La prochaine fois que vous circulerez sur un pont ou marcherez dans un grand édifice, pensez quelques instants au peu de choses que nous savons de la solidité de ces constructions. On peut les inspecter de l’extérieur, mais les contraintes et les forces internes qui s’exercent sur
leur charpente demeurent presque impossibles à mesurer de manière pratique. Si les choses tournaient mal, une catastrophe pourrait se produire sans prévenir.
Les constructeurs – tout comme nous tous –vivent avec cette incertitude depuis que la construction de bâtiments existe. Une physicienne de l’Université d’Ottawa, Xiaoyi Bao, contribue toutefois à nous faire entrer dans une nouvelle ère, où les constructions nous renseigneront beaucoup mieux sur leur état, nous indiquant si elles sont solides et sûres ou sur le point de s’effondrer.
L’information proviendra de capteurs perfectionnés enfouis dans les matériaux de construction comme le béton ou les composants métalliques. Ces capteurs sont constitués de fibres optiques qui transmettent des signaux, tout comme ils le font pour les communications téléphoniques ou par Internet, mais qui réagissent aux forces qui s’exercent dans la construction environnante.
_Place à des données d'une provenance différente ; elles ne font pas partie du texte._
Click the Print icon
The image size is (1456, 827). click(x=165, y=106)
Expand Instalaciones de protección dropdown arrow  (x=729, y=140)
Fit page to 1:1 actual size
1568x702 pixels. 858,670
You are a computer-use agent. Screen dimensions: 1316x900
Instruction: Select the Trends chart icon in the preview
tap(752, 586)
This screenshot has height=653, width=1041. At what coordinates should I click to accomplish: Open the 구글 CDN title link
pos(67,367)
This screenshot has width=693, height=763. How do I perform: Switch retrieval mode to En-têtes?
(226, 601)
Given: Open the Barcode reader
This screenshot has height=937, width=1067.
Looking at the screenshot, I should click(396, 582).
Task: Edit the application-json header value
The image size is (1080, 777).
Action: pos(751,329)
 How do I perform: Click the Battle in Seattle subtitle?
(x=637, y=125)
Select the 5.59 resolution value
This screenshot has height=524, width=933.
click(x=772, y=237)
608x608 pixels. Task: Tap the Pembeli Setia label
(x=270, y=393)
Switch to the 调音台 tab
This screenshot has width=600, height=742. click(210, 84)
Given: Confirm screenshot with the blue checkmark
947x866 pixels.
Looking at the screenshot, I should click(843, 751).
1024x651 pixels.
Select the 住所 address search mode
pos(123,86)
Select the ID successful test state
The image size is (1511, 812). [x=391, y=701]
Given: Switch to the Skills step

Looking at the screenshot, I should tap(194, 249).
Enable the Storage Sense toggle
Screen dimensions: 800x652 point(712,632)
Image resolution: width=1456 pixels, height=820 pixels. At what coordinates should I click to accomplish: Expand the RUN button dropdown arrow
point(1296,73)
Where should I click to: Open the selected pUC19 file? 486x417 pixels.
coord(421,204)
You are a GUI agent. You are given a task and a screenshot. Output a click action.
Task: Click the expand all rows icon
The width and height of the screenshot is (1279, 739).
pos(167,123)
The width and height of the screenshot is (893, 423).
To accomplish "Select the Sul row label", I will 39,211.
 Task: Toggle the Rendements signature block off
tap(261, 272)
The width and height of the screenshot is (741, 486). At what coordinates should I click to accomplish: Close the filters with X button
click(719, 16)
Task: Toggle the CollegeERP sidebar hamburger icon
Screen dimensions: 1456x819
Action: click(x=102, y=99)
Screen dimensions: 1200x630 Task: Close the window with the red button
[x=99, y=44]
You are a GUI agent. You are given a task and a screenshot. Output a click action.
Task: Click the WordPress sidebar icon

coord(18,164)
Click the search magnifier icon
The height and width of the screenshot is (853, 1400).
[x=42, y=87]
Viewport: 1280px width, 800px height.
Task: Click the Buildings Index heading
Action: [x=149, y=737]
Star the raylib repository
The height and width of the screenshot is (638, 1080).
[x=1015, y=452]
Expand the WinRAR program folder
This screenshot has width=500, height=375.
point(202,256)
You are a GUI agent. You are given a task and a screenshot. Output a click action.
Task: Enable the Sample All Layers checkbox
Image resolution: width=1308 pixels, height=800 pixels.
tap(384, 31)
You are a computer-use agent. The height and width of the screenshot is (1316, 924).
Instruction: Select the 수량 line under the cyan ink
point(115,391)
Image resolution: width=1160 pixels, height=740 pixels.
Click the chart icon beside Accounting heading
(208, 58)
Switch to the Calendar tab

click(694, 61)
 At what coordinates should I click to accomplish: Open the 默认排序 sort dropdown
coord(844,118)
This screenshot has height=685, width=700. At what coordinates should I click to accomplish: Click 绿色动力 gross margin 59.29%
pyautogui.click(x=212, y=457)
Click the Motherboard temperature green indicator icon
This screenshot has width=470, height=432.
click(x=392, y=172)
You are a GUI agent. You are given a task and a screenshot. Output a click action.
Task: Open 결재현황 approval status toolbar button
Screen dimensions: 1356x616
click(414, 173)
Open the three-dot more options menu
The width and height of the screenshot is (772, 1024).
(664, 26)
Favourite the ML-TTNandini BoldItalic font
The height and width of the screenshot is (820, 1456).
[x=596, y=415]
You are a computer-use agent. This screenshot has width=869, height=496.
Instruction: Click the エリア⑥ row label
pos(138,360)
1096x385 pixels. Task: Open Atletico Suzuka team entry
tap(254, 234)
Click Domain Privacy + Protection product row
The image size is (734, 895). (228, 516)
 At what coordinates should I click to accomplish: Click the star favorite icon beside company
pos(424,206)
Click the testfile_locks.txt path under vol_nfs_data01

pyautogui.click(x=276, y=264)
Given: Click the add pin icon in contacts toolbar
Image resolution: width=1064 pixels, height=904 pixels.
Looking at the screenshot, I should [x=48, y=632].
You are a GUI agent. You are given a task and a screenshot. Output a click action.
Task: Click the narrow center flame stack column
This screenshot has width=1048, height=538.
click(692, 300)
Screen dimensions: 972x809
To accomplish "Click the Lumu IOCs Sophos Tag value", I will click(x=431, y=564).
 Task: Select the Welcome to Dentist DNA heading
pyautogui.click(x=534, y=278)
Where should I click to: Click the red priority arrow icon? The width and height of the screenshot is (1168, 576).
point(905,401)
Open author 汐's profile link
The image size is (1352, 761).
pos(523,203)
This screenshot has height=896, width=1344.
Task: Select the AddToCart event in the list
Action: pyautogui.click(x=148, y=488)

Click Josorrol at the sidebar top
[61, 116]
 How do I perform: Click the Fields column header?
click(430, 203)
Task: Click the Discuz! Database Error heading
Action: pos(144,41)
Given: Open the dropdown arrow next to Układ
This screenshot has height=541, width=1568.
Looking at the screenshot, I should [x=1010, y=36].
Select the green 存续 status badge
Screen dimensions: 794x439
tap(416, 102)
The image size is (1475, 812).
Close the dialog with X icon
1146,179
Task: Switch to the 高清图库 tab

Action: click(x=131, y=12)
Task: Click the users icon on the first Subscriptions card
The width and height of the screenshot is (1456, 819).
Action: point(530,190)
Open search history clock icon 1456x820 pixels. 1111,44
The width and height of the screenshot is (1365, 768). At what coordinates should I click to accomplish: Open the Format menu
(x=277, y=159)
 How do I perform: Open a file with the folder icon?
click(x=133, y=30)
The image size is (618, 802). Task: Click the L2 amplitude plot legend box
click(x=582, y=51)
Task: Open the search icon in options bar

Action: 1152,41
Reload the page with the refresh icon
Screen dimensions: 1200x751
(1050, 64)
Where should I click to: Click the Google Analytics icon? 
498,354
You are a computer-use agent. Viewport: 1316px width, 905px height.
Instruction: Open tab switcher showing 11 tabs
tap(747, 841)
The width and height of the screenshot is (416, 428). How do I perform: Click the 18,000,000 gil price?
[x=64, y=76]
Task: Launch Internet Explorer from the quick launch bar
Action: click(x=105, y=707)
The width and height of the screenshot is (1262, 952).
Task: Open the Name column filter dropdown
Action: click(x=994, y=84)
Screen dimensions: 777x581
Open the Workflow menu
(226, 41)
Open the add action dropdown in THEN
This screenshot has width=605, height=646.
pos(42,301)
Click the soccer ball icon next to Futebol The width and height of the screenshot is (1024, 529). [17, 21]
Grâce à la surveillance constante des forces, les données obtenues peuvent prévenir des changements assez importants pour causer de graves dommages.
Cette technique existe déjà et elle est utilisée dans des sites expérimentaux un peu partout en Amérique du Nord, notamment au pont de la Confédération qui relie le Nouveau-Brunswick et l’Île-du-Prince-Édouard. L’incapacité des capteurs de localiser le problème qu’ils peuvent détecter en a cependant limité l’utilité.
Mme Bao tente depuis plus d’une décennie de corriger cette lacune. Ses efforts d’avant-garde ont amélioré de façon spectaculaire la capacité des relais à fibres optiques de réunir de l’information sur le moment et l’endroit où des changements surviennent dans une construction. Ses travaux ont d’ailleurs retenu l’attention d’universitaires et d’entrepreneurs partout dans le monde, qui veulent participer à des projets de construction qui continuent à fournir de l’information longtemps après la fin de la construction initiale.
L’entretien des oléoducs et des gazoducs dans le Grand Nord canadien fait partie des projets les plus importants. Le glissement du pergélisol dans l’Arctique peut endommager des sections des conduits les plus robustes, ce qui cause des perturbations coûteuses de l’approvisionnement. Les entreprises chargées de l’entretien de ces lointaines installations sont très désireuses de connaître à l’avance exactement où et quand des problèmes risquent de surgir.
C’est ainsi que l’an dernier, Mme Bao s’est retrouvée dans une installation éloignée au nord de l’Alberta, où ces entreprises font l’essai de conduits. Elle leur a fait la démonstration d’une solution de rechange aux « tensiomètres », ces fils enroulés à intervalles réguliers autour du métal, que l’industrie a l’habitude d’utiliser. Les lectures obtenues ne sont pas qu’intermittentes, il faut aussi calculer des moyennes pour toute la longueur du conduit, ce qui complique la tâche de déterminer les endroits où un entretien peut s’imposer.
Par comparaison, Mme Bao et ses collègues ont fait courir une série de lignes à fibres optiques le long d’un conduit sous tension. De cette manière, les déformations structurelles ont été isolées à moins de cinq centimètres dès qu’elles ont commencé à se former, démontrant ainsi la faisabilité d’un système d’alarme qui pourrait courir tout le long du pipeline.
« Le tensiomètre se trouve en un endroit seulement; il ne va pas donner toutes les données, dit Mme Bao. Par contre, notre système continu le fait et rend compte de l’état de toute la construction, dit-elle. Le défi est considérable, mais il vaut la peine d’être relevé. »
Titulaire de la chaire de recherche du Canada en fibre optique et photonique depuis 2003, Mme Bao a créé un laboratoire où travaillent de nombreux étudiants de deuxième et troisième cycles, des boursiers d’études postdoctorales et des adjoints de recherche qui, à l’aide d’appareils très diversifiés, examinent différents moyens d’envoyer des signaux lumineux dans les réseaux à fibres optiques. Grâce à l’aide du CRSNG et de la Fondation canadienne pour l’innovation, elle est devenue un membre à part entière d’une communauté de chercheurs aux aspirations semblables partout au pays.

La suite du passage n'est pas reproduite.